Fashionably Early Interviews Nolan The Ninja & Left Of Center

So last week I met up with rising rapper Nolan The Ninja. Nolan’s from Detroit and he was in New York doing his first ever press run, a humbling experience for the 23-year-old kid. The press run was for his newest EP/album/project F-ck The Hype which is out everywhere on the Internet, literally. We hung out for a big chunk of the day and our first stop was to an 80s style diner near Union Square. It was me Nolan and DJ Soko, whose the founder of newly formed record label Left of Center who put out this project. When Soko wasn’t imitating Suge Knight and threatening people on the street or filtering what Nolan was going to say, it was a good time.

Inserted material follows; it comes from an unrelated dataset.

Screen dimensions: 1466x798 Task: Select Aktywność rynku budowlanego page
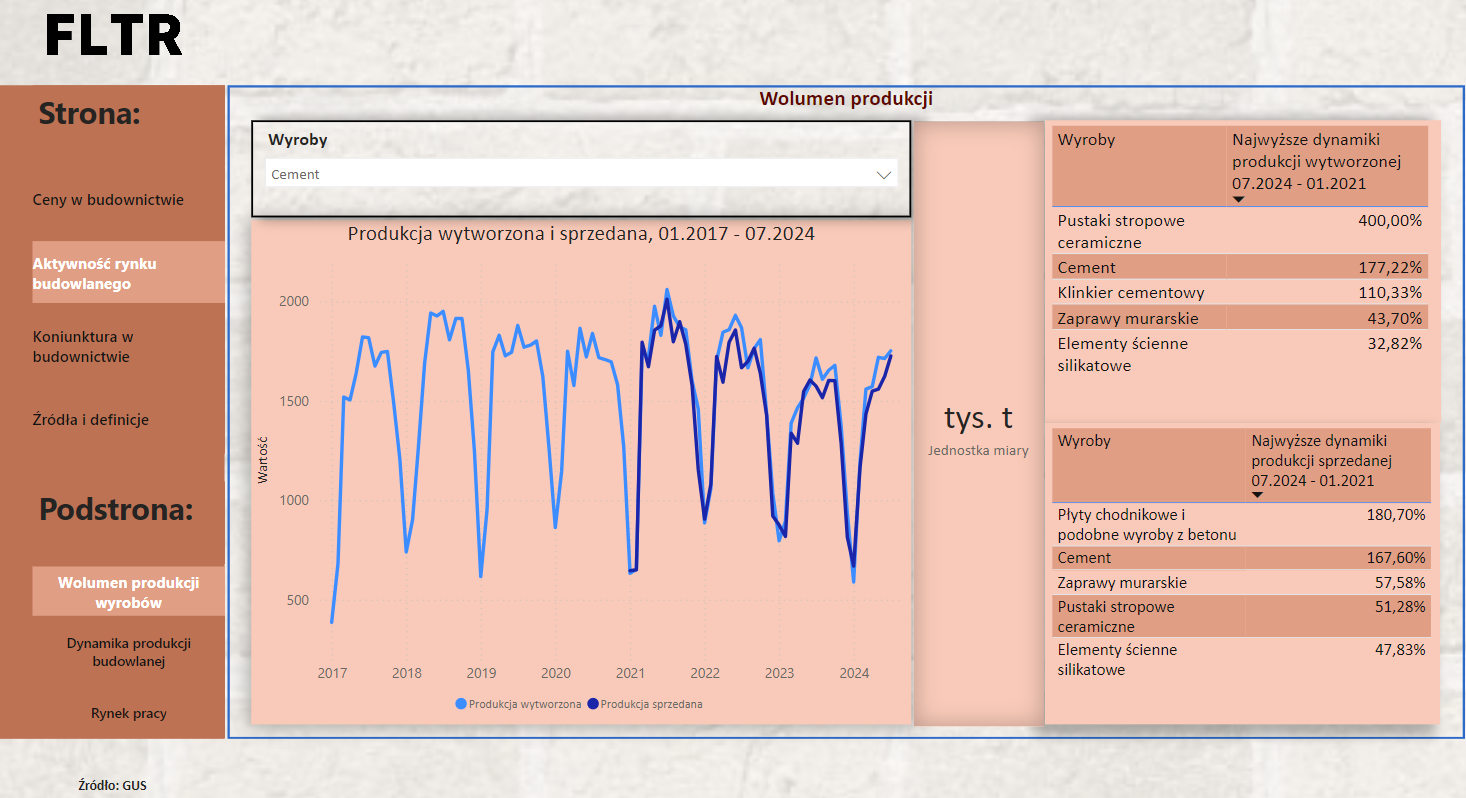[126, 273]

Nolan’s sound is grimy, gritty and a perfect representation of what Detroit’s like. His music takes you there but also gives you some other treats in the process. We’ve been supporting Nolan for a while so it was good to finally meet up in person and as such, this wasn’t so much an interview, it was just a dope conversation centered around music and rap.

So how’s New York been?

Nolan The Ninja: This is the first time I’ve done a press run for a project and having an itinerary to follow and it’s amazing, it’s always love when I come out to NY.

What’s been the favorite thing you’ve done so far while you were here?

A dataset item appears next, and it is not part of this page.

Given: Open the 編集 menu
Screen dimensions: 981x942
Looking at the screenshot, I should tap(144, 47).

Nolan The Ninja: Shade45. Only because I came up watching the interviews, the freestyles all the time so it’s like the fact that I was in the same room that all of that happened.

I got off the elevator and I saw Redman, said what up to him, saw Ed Lover from Yo MTV Raps!, I saw Lord Sear and Young MA. Also saw MC Serch, which was on the Halftime Show and I didn’t even know he was gonna be there. You know he’s from New York but he did radio in Detroit for awhile, WJLB, so I grew up on that literally and he was real heavy in the community.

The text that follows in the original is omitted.